Problem to work on:
Extract each line of the records below that contains the word "will".
··· Given entries ···
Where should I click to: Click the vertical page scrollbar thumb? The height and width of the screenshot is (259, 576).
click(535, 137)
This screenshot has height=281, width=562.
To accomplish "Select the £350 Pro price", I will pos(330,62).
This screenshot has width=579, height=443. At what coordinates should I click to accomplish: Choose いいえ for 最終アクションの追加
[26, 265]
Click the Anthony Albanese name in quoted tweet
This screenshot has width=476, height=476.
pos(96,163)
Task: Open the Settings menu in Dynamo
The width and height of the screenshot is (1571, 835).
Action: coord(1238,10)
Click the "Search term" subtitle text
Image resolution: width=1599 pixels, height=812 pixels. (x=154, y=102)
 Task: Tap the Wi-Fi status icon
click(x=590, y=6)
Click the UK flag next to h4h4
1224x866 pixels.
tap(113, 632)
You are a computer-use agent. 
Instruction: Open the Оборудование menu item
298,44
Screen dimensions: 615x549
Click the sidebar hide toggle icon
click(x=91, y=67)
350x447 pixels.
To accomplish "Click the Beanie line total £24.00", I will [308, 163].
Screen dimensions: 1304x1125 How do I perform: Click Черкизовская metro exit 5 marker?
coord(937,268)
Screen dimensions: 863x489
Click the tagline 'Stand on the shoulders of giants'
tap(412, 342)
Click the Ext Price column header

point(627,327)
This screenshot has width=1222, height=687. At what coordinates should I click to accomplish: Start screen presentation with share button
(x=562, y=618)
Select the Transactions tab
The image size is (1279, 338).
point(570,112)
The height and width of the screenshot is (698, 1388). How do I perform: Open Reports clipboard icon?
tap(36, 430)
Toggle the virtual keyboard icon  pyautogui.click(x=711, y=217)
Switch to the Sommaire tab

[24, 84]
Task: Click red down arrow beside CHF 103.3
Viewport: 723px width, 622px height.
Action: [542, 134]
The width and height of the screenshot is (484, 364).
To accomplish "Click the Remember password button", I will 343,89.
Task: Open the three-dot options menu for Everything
···
Solved exercise:
To accomplish "Select the £350 Pro price", I will pos(330,62).
To accomplish "Click the Beanie line total £24.00", I will [308, 163].
To accomplish "Click the Remember password button", I will 343,89.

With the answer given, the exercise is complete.